Exercise data.
------------------------------------
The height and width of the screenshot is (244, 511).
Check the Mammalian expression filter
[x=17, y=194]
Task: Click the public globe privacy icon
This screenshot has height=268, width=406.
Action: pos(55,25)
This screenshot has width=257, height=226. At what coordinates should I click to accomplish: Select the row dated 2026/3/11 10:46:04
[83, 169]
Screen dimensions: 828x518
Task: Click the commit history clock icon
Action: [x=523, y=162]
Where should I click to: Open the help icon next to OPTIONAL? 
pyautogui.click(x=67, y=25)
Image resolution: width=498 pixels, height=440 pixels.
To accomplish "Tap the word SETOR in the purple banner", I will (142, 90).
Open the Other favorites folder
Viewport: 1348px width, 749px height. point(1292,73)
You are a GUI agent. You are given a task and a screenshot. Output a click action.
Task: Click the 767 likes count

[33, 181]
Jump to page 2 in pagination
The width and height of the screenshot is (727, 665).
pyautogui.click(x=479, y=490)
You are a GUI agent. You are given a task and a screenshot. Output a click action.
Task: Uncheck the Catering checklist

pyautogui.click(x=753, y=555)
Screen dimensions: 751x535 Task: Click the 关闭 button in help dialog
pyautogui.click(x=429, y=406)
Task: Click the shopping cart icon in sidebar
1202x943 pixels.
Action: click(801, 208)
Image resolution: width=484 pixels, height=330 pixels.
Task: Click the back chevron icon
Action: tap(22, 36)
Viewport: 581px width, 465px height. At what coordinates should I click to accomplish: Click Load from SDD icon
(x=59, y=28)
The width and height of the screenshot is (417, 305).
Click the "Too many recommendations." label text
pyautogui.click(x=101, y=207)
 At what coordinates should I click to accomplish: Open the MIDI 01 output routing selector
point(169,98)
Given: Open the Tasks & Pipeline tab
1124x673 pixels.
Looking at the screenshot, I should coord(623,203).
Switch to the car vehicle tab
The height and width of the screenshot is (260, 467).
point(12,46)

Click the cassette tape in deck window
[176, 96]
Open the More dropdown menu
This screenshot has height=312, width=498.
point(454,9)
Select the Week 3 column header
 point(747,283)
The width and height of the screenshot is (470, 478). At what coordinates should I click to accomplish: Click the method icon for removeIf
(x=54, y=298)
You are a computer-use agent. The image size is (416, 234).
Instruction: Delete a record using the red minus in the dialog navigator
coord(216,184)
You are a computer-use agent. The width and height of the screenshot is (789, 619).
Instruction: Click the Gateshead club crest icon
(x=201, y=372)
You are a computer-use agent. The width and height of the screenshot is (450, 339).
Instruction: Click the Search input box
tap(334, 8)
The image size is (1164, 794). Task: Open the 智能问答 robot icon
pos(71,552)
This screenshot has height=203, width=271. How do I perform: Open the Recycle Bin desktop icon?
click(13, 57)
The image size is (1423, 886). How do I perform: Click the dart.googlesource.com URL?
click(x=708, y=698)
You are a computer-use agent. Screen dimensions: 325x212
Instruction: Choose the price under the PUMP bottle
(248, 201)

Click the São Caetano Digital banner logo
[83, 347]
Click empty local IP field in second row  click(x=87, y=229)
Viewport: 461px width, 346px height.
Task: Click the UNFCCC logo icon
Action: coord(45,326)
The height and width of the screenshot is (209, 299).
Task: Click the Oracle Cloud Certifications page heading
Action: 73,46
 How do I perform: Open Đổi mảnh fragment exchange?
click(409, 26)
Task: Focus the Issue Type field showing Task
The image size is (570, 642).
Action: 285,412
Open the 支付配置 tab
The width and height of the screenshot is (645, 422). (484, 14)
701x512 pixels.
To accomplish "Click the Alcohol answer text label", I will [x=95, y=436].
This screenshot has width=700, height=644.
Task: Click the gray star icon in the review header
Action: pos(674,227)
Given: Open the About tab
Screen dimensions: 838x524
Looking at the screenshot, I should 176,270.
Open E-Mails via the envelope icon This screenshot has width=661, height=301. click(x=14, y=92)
------------------------------------
Exactly as they appear above, write out all of the lines.

Task result.
The height and width of the screenshot is (244, 511).
Check the Mammalian expression filter
[x=17, y=194]
Task: Click the public globe privacy icon
This screenshot has height=268, width=406.
Action: pos(55,25)
This screenshot has width=257, height=226. At what coordinates should I click to accomplish: Select the row dated 2026/3/11 10:46:04
[83, 169]
Screen dimensions: 828x518
Task: Click the commit history clock icon
Action: [x=523, y=162]
Where should I click to: Open the help icon next to OPTIONAL? 
pyautogui.click(x=67, y=25)
Image resolution: width=498 pixels, height=440 pixels.
To accomplish "Tap the word SETOR in the purple banner", I will (142, 90).
Open the Other favorites folder
Viewport: 1348px width, 749px height. point(1292,73)
You are a GUI agent. You are given a task and a screenshot. Output a click action.
Task: Click the 767 likes count

[33, 181]
Jump to page 2 in pagination
The width and height of the screenshot is (727, 665).
pyautogui.click(x=479, y=490)
You are a GUI agent. You are given a task and a screenshot. Output a click action.
Task: Uncheck the Catering checklist

pyautogui.click(x=753, y=555)
Screen dimensions: 751x535 Task: Click the 关闭 button in help dialog
pyautogui.click(x=429, y=406)
Task: Click the shopping cart icon in sidebar
1202x943 pixels.
Action: click(801, 208)
Image resolution: width=484 pixels, height=330 pixels.
Task: Click the back chevron icon
Action: tap(22, 36)
Viewport: 581px width, 465px height. At what coordinates should I click to accomplish: Click Load from SDD icon
(x=59, y=28)
The width and height of the screenshot is (417, 305).
Click the "Too many recommendations." label text
pyautogui.click(x=101, y=207)
 At what coordinates should I click to accomplish: Open the MIDI 01 output routing selector
point(169,98)
Given: Open the Tasks & Pipeline tab
1124x673 pixels.
Looking at the screenshot, I should coord(623,203).
Switch to the car vehicle tab
The height and width of the screenshot is (260, 467).
point(12,46)

Click the cassette tape in deck window
[176, 96]
Open the More dropdown menu
This screenshot has height=312, width=498.
point(454,9)
Select the Week 3 column header
 point(747,283)
The width and height of the screenshot is (470, 478). At what coordinates should I click to accomplish: Click the method icon for removeIf
(x=54, y=298)
You are a computer-use agent. The image size is (416, 234).
Instruction: Delete a record using the red minus in the dialog navigator
coord(216,184)
You are a computer-use agent. The width and height of the screenshot is (789, 619).
Instruction: Click the Gateshead club crest icon
(x=201, y=372)
You are a computer-use agent. The width and height of the screenshot is (450, 339).
Instruction: Click the Search input box
tap(334, 8)
The image size is (1164, 794). Task: Open the 智能问答 robot icon
pos(71,552)
This screenshot has height=203, width=271. How do I perform: Open the Recycle Bin desktop icon?
click(13, 57)
The image size is (1423, 886). How do I perform: Click the dart.googlesource.com URL?
click(x=708, y=698)
You are a computer-use agent. Screen dimensions: 325x212
Instruction: Choose the price under the PUMP bottle
(248, 201)

Click the São Caetano Digital banner logo
[83, 347]
Click empty local IP field in second row  click(x=87, y=229)
Viewport: 461px width, 346px height.
Task: Click the UNFCCC logo icon
Action: coord(45,326)
The height and width of the screenshot is (209, 299).
Task: Click the Oracle Cloud Certifications page heading
Action: 73,46
 How do I perform: Open Đổi mảnh fragment exchange?
click(409, 26)
Task: Focus the Issue Type field showing Task
The image size is (570, 642).
Action: 285,412
Open the 支付配置 tab
The width and height of the screenshot is (645, 422). (484, 14)
701x512 pixels.
To accomplish "Click the Alcohol answer text label", I will [x=95, y=436].
This screenshot has width=700, height=644.
Task: Click the gray star icon in the review header
Action: pos(674,227)
Given: Open the About tab
Screen dimensions: 838x524
Looking at the screenshot, I should 176,270.
Open E-Mails via the envelope icon This screenshot has width=661, height=301. click(x=14, y=92)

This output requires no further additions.